Job cuts, few promotional opportunities, no backfilling of positions (more work for those who are left), 24X7 availability (or just well beyond the typical 9 to 5) … these are just some of the things that those of us outside the teaching world also face. I opted out of the corporate world 5 years ago, but my last few years in the corporate world were much different than back in the 1980s.

stone pony

April 29th, 2014
2:13 pm

My favorite is the School Board Appreciation Week that happens before Teacher Appreciation Week or even Counselor Appreciation Week. I am appalled that a board would congratulate/appreciate themselves over people in the trenches.

Kat

April 30th, 2014
8:15 am

Teacher Appreciation Week is not a difficult thing if the school does what our does – Monday: Note for the teacher.
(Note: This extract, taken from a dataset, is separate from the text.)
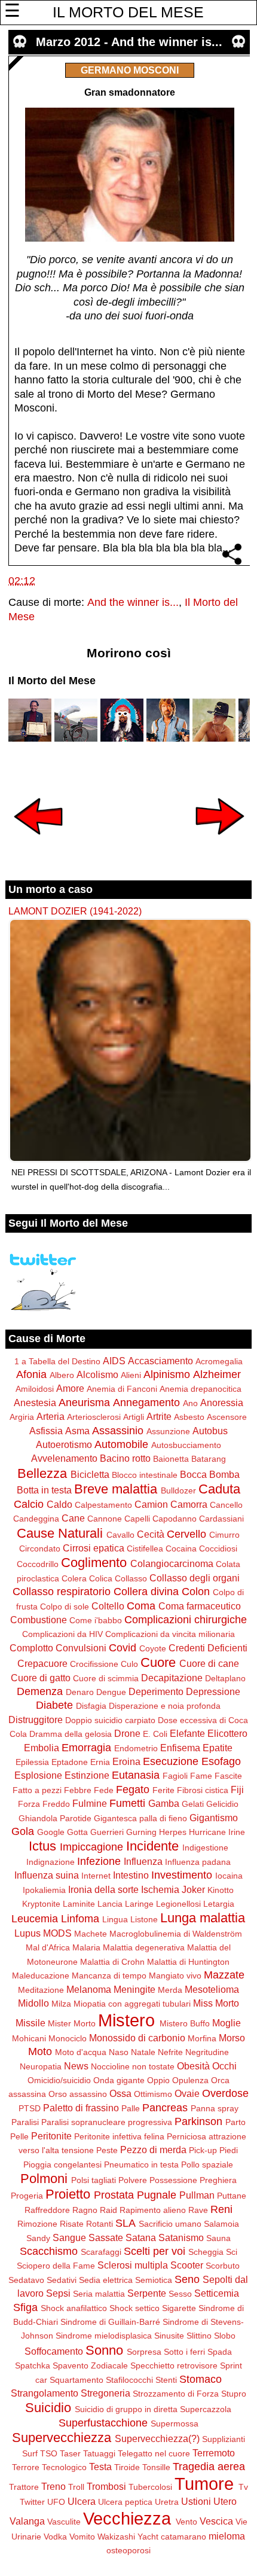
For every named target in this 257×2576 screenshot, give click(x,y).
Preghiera (218, 2180)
Tuesday: Something sweet. Wednesday: A flower or drawing of one. Etc. Etc. The PTA decides what will happen each day, and then we just do that. If you are trying to get one big gift by asking for money from all the parents, that is what makes it difficult. My kid’s room mom is a martyr. Oh, I’ll handle this and that, don’t worry! Then she probably complains about it online like woe is me. Give me a break. Let the PTA decide what will happen, and let each kid’s family decide what to do. If they don’t, then you, as a martyr, decide you have to “make up” for everyone else. That’s not appreciation; that’s pity!